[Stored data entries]
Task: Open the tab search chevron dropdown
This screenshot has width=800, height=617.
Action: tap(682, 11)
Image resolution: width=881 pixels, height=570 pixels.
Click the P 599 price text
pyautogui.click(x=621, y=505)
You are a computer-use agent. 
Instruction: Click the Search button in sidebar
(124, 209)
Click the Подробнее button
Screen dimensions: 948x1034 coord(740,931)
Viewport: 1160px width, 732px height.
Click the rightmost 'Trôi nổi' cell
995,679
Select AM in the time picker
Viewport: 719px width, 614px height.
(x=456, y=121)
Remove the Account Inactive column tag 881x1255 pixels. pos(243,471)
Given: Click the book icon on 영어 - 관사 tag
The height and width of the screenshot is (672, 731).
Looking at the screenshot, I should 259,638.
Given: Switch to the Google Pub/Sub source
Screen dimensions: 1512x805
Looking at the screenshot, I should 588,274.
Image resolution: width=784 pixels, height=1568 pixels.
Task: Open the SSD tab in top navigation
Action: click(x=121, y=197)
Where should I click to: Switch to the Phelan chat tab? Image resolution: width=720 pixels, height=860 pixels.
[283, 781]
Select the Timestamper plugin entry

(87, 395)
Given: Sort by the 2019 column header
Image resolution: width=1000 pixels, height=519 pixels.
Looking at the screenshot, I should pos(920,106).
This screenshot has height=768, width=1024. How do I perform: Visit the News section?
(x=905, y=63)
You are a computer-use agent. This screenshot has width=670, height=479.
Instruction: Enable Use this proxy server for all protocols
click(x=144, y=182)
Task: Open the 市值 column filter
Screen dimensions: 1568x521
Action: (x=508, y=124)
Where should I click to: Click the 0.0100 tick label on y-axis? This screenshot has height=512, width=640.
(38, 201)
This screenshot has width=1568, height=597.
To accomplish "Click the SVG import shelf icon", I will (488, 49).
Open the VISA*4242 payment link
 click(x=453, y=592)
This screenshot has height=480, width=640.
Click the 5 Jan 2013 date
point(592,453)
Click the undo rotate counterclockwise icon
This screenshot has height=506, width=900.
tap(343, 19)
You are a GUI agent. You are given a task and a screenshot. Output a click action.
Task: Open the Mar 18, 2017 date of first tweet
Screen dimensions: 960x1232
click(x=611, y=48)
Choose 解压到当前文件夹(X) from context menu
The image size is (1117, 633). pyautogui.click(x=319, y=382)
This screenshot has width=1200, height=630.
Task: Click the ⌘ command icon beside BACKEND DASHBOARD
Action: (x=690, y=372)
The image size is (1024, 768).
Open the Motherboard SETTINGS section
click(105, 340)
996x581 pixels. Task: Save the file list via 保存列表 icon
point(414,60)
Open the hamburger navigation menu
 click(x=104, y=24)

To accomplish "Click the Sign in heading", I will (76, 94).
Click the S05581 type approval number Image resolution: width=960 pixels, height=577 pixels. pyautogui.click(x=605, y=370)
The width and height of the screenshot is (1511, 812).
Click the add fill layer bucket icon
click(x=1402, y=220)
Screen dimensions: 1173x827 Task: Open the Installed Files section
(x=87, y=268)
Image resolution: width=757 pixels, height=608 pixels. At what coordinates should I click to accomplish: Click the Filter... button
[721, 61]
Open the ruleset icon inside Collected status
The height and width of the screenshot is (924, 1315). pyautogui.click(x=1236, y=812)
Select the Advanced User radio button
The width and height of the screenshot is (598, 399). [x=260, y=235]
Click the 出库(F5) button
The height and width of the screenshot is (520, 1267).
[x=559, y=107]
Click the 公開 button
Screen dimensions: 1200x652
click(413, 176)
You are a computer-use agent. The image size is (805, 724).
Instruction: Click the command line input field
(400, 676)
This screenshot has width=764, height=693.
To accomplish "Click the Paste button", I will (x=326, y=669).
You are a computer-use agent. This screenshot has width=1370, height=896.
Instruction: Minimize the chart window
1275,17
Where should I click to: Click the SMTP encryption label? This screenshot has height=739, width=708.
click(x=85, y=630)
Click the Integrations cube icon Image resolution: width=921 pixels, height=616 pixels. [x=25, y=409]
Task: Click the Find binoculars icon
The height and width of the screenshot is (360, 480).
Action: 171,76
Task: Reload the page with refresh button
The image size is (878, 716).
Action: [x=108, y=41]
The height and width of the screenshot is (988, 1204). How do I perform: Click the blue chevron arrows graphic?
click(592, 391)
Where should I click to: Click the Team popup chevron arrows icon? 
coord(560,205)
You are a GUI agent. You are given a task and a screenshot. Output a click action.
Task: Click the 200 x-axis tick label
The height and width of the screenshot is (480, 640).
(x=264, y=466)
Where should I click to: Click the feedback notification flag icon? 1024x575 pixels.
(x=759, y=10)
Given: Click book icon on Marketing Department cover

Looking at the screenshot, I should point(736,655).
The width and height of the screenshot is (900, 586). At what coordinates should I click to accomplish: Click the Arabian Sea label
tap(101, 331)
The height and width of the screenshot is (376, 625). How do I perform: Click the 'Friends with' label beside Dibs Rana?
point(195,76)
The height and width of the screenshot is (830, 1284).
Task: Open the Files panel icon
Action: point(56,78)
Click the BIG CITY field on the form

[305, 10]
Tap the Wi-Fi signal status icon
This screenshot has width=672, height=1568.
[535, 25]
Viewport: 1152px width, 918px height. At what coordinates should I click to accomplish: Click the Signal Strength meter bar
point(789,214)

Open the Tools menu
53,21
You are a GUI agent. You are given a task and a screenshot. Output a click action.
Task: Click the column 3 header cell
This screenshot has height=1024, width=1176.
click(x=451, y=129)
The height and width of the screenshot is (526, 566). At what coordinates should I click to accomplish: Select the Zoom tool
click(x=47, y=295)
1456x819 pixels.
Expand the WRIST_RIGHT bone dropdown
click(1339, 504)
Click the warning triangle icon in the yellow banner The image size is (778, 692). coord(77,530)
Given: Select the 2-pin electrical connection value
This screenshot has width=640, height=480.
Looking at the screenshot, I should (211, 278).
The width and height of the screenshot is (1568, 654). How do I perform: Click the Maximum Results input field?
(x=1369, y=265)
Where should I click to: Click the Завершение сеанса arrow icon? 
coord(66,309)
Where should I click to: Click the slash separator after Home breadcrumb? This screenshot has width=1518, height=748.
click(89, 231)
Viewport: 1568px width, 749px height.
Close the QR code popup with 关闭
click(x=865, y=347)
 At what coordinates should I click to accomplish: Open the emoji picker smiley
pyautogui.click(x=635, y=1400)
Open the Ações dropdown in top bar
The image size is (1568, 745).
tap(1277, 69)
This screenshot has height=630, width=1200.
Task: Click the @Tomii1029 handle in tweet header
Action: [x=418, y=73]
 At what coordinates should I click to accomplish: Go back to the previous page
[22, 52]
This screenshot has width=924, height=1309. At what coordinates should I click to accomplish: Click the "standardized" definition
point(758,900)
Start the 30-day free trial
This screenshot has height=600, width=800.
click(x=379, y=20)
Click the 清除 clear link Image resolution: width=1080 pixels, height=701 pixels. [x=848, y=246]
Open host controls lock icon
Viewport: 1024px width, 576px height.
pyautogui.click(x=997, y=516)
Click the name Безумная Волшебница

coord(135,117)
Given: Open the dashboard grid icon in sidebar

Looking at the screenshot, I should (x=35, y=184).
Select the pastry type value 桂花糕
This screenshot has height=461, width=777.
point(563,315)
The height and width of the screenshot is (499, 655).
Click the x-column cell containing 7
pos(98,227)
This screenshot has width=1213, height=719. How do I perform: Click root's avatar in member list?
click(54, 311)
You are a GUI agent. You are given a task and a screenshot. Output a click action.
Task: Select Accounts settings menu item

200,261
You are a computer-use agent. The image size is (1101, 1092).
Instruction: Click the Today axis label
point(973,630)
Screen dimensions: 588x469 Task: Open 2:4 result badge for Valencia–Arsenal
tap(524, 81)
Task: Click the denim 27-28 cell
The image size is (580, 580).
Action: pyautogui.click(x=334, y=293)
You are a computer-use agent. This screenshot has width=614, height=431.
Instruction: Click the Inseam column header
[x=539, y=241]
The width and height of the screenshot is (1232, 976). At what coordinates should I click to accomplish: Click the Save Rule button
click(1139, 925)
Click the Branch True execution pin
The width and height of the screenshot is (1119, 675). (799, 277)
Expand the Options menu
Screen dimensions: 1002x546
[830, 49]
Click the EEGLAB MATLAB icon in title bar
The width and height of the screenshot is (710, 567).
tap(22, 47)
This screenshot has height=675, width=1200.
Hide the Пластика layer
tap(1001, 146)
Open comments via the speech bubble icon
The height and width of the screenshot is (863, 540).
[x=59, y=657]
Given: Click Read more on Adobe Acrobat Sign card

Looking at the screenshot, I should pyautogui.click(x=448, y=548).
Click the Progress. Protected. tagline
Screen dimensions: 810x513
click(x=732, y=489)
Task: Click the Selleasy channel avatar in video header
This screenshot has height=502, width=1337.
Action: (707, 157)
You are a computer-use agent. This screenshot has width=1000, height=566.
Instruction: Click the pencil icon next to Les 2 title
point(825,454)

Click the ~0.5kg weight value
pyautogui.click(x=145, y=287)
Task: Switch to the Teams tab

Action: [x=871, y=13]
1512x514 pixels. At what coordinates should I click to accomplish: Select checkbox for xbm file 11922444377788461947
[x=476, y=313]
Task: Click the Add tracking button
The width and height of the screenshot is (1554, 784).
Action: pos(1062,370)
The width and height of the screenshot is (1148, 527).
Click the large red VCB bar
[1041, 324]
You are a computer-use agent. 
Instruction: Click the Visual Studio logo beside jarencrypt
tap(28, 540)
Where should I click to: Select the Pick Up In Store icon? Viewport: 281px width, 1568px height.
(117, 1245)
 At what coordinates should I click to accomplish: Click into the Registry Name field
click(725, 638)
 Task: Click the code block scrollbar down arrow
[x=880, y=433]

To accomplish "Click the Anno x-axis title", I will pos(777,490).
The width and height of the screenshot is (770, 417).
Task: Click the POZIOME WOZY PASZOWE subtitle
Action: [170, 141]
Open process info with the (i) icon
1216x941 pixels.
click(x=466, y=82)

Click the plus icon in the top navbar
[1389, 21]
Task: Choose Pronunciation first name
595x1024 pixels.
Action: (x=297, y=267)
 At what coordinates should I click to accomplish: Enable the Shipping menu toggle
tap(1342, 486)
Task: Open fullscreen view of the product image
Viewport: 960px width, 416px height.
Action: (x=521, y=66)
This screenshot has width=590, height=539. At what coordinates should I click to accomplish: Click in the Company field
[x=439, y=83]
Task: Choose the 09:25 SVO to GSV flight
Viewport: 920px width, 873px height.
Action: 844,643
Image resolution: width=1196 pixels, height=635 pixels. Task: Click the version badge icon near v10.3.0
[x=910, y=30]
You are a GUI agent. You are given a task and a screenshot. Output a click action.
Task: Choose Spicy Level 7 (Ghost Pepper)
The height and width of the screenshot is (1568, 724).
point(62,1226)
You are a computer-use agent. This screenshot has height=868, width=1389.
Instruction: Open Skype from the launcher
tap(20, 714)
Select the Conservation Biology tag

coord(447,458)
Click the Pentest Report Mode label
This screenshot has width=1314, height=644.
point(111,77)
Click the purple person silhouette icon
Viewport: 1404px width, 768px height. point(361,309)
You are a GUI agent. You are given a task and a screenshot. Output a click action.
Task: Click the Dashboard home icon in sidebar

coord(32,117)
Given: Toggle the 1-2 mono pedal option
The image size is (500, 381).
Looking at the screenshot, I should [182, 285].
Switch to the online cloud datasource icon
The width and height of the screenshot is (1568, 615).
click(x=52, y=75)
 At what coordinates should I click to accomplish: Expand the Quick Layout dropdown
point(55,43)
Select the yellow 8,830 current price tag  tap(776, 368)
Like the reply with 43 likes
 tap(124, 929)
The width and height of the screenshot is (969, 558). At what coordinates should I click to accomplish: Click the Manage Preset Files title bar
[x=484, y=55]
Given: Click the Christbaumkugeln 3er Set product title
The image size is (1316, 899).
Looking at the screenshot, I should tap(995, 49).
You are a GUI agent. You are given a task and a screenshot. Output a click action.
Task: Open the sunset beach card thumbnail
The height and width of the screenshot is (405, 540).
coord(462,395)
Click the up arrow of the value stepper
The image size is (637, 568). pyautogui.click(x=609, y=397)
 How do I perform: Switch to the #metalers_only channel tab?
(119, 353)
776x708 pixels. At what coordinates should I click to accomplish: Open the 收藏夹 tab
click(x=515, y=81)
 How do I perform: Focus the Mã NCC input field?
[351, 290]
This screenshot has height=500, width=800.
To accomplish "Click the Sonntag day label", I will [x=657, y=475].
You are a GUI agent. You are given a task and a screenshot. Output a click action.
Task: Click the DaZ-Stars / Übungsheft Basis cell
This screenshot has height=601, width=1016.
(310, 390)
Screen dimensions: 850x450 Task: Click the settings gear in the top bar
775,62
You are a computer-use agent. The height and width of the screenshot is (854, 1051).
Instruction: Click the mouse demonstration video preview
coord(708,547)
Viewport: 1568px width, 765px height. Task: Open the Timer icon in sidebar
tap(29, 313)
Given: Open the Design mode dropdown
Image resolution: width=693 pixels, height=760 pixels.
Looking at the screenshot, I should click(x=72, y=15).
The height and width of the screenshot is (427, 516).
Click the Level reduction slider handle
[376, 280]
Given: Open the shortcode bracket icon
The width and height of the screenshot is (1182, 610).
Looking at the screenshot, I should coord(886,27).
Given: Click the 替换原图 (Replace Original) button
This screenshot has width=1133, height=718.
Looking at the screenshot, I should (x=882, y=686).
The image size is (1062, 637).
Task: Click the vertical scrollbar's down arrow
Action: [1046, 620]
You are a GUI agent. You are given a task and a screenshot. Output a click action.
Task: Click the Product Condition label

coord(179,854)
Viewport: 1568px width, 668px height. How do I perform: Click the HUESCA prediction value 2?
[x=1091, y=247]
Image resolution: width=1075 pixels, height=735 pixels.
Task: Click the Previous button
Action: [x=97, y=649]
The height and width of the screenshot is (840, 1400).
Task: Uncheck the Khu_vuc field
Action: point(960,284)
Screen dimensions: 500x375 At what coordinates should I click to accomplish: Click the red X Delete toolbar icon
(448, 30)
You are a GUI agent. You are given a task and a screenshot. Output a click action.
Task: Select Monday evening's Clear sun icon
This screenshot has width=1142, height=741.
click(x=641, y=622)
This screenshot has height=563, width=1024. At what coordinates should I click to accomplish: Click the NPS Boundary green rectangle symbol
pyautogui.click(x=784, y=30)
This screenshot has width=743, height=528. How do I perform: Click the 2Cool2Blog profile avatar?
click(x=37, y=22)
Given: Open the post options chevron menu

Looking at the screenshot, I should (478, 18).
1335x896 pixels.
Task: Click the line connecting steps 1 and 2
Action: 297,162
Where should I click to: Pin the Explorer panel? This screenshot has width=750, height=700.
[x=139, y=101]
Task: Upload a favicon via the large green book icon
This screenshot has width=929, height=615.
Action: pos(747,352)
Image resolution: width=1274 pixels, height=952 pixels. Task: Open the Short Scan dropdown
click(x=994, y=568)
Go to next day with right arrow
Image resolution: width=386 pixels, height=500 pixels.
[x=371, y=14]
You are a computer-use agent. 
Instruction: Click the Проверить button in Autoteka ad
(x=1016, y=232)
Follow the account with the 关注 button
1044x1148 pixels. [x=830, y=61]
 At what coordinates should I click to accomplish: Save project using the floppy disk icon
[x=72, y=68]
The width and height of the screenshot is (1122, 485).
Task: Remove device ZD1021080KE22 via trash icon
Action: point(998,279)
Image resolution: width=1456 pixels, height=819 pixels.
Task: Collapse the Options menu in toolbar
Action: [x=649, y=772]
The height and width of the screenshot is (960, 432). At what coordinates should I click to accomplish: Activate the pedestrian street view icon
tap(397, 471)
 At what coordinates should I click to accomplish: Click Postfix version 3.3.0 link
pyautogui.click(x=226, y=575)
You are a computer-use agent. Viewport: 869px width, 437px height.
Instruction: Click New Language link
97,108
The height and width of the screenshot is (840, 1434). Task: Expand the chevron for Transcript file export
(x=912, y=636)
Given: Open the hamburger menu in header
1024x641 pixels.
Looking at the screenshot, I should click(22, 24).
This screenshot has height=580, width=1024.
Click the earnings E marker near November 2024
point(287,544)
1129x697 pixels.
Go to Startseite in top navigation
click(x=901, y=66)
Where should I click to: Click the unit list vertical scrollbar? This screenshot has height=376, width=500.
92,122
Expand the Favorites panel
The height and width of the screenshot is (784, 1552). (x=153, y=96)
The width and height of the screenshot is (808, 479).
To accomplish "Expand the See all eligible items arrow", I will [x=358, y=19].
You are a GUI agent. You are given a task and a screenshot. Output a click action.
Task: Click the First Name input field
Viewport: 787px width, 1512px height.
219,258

What you need to do: Copy out each line of the data where the string "yellow" appears.

Exercise solution:
Click the warning triangle icon in the yellow banner The image size is (778, 692). coord(77,530)
Select the yellow 8,830 current price tag  tap(776, 368)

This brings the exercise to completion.